• [Stored items]:
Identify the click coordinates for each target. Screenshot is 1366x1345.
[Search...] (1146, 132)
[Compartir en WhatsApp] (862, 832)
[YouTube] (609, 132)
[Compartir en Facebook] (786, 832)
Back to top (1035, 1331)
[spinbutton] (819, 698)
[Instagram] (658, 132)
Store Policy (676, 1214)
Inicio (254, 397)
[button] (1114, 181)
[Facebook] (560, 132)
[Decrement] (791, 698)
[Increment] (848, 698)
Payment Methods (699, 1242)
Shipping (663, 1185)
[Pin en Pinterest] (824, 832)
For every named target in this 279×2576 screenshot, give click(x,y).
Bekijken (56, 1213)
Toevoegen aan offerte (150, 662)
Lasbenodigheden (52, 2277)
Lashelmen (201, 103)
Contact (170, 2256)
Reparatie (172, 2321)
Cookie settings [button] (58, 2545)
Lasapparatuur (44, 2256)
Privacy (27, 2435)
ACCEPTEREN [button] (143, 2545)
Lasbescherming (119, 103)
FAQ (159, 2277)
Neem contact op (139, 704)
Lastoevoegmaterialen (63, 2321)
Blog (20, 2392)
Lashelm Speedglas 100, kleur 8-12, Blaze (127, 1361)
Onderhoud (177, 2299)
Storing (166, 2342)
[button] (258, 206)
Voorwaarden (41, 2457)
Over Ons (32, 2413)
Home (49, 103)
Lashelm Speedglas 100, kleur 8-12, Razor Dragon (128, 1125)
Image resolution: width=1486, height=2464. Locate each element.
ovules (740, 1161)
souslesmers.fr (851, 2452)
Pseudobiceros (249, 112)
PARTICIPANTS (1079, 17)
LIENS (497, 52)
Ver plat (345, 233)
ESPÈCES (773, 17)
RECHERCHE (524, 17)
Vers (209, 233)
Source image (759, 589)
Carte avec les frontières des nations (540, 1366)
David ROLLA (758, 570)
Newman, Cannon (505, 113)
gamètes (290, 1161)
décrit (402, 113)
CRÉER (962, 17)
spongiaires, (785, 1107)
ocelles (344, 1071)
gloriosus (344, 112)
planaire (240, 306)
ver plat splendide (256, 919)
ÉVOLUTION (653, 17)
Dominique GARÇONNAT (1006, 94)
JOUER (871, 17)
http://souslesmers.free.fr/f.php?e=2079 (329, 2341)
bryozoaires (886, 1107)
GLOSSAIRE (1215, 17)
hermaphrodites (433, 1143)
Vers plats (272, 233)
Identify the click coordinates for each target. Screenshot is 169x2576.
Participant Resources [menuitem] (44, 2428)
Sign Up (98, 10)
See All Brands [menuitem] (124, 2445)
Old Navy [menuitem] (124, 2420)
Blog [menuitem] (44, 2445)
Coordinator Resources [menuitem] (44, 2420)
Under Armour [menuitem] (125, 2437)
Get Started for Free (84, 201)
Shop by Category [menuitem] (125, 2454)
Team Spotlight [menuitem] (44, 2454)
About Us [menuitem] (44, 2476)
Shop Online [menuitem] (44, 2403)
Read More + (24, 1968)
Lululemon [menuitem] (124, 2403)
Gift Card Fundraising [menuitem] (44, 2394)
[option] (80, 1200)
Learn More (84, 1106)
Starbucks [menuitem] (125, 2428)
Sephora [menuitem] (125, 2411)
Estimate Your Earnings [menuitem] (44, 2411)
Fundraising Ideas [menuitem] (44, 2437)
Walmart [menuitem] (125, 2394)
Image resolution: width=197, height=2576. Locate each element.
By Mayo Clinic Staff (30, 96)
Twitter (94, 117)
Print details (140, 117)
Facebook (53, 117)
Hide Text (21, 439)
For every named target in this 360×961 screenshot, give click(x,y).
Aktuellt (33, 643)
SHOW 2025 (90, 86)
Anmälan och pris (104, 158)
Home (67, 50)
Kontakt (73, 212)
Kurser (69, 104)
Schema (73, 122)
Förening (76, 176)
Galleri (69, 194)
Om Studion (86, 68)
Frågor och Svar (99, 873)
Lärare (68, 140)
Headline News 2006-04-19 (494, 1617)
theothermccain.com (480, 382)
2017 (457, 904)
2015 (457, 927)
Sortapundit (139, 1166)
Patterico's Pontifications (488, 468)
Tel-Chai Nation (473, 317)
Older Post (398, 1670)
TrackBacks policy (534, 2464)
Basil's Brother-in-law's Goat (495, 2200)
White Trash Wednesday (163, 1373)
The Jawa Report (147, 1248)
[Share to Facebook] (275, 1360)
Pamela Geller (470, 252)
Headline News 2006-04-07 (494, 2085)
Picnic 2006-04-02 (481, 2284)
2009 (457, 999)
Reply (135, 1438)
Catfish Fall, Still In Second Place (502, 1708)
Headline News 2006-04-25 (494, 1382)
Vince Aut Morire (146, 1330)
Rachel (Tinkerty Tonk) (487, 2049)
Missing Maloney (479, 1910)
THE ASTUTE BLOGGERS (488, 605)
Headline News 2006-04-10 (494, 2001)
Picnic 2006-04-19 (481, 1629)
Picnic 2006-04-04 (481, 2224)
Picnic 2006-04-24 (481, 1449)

• [Task objective]: Show every line of the records above that contains the word "kleur".

• [Solution]:
Lashelm Speedglas 100, kleur 8-12, Blaze (127, 1361)
Lashelm Speedglas 100, kleur 8-12, Razor Dragon (128, 1125)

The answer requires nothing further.